F. No member or officer of the authority, and no officer or member of the parish of Jefferson or its governing body, or any person executing such revenue bonds shall be liable personally on such revenue bonds.
G. The authority shall have power to purchase its revenue bonds out of any funds available therefor under the bond resolution. It may hold, cancel, or resell such bonds, subject to and in accordance with agreements with holders of its revenue bonds.
H. All revenue bonds and interest coupons appertaining thereto issued pursuant to this Section shall be and are hereby made negotiable instruments within the meaning of and for all of the purposes of the negotiable instruments law of Louisiana, subject only to the provisions of the revenue bonds for registration.
I. All revenue bonds and the income therefrom shall be exempt from all taxation by the state of Louisiana or any political subdivision thereof. The revenue bonds shall be legal and authorized investments for banks, savings banks, insurance companies, homestead and building and loan associations, trustees, and other fiduciaries and may be used for deposit with any officer, board, parish, or other political subdivision of the state of Louisiana, in any case where, by present or future laws, deposit or security is required.
J. The holders of any revenue bonds issued hereunder shall have such rights and remedies as may be provided in the bond resolution, including, but not by way of limitation, acceleration of payment, appointment of a trustee for bondholders, appointment of a receiver for the redevelopment project or the revenue bond program financed with the proceeds of the revenue bonds or the revenues from such program, or both, and any other available civil action to compel compliance with the terms and provisions of the revenue bonds and the bond resolution.

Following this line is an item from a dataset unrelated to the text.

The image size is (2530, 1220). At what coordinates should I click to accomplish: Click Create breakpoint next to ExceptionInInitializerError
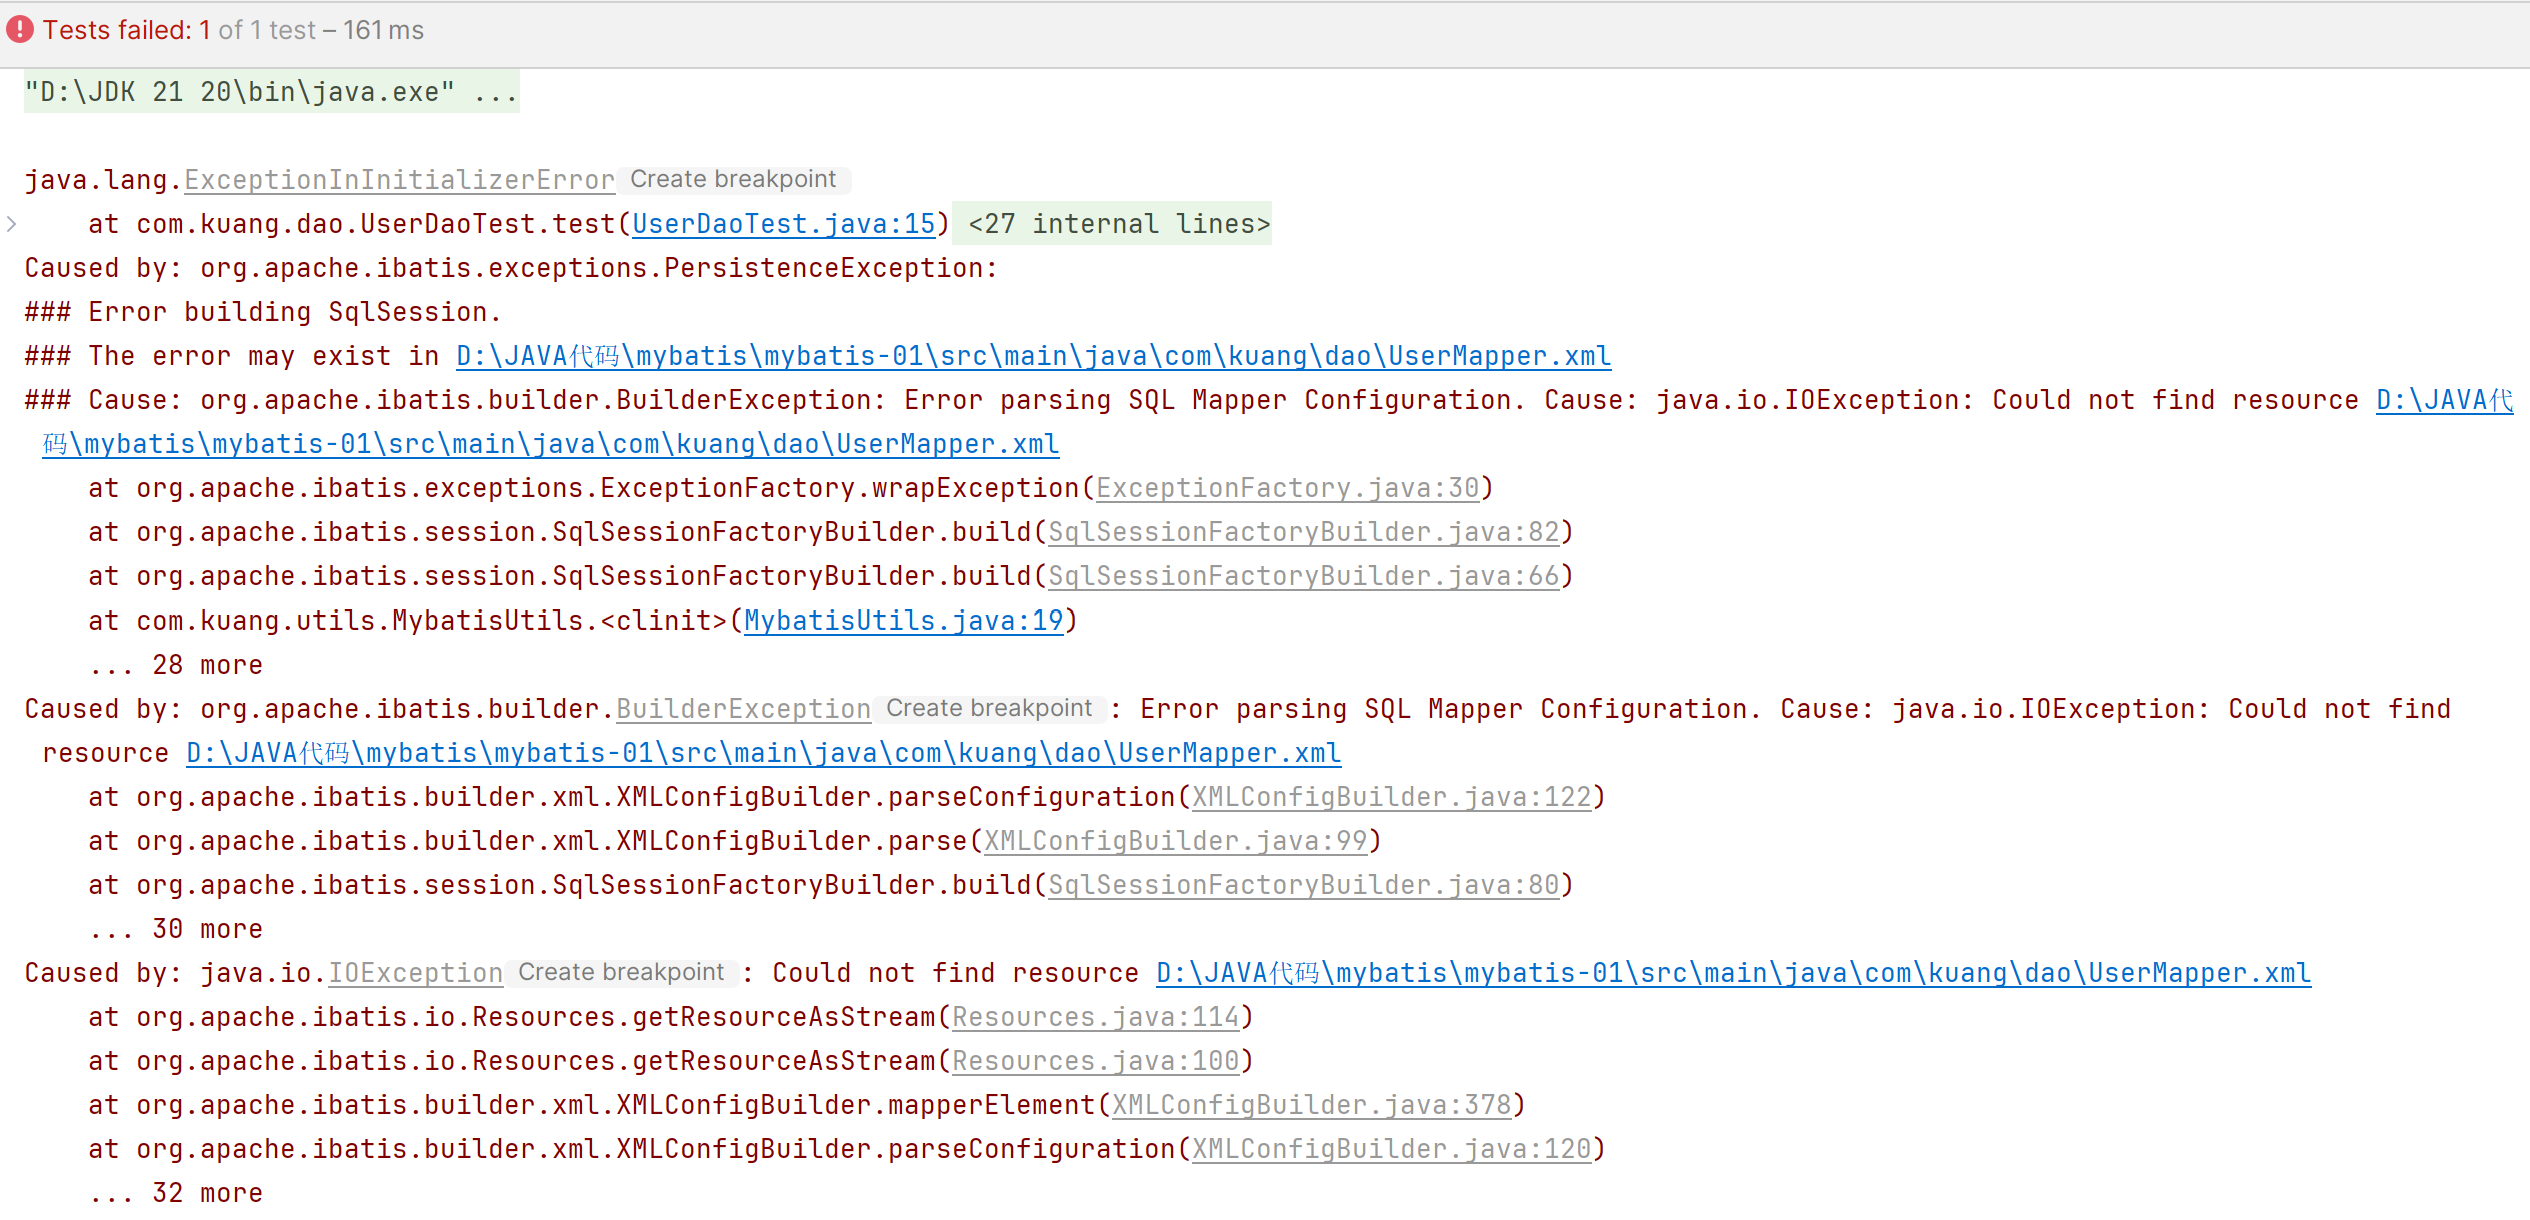(x=733, y=179)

K. The revenue bonds shall be limited obligations of the authority. The principal of and interest on the revenue bonds shall not be payable from the general funds of the authority nor shall they constitute a pledge, charge, lien, or encumbrance upon any of its property or upon any of its income, receipts, or revenues except the revenues, agreements, and funds pledged under the bond resolution. Neither the credit nor the taxing power of the parish of Jefferson or the state of Louisiana shall be pledged for the payment of such principal or interest, and no holder of revenue bonds shall have the right to compel the exercise of the taxing power by the parish of Jefferson or the forfeiture of its property in connection with any default thereon. Every revenue bond shall recite in substance that the principal of and interest on such bond is payable solely from the revenues pledged to its payment and the authority is not obligated to pay such principal or interest except from such revenues. The revenue bonds issued under the provisions of this Section shall not constitute a debt of the state of Louisiana or the parish of Jefferson, are not subject to any constitutional or statutory debt limitation or restriction and shall not be subject to the provisions of the charter of the parish of Jefferson relating to the authorization, issuance, or sale of bonds, and the state of Louisiana shall not be liable thereon.
L. Subject to agreements with the holders of revenue bonds, all proceeds of revenue bonds and all revenue pledged under a bond resolution shall be set aside as received and shall be deposited and held in trust by a trustee appointed by the authority in a fund or funds separate and apart from all other funds of the authority. Subject to the bond resolution, the trustee shall hold the same for the benefit of the holders of the bonds for the application and disposition thereof solely to the respective uses and purposes in such bond resolution.
Acts 2007, No. 390, §1, eff. July 10, 2007; Acts 2014, No. 811, §17, eff. June 23, 2014.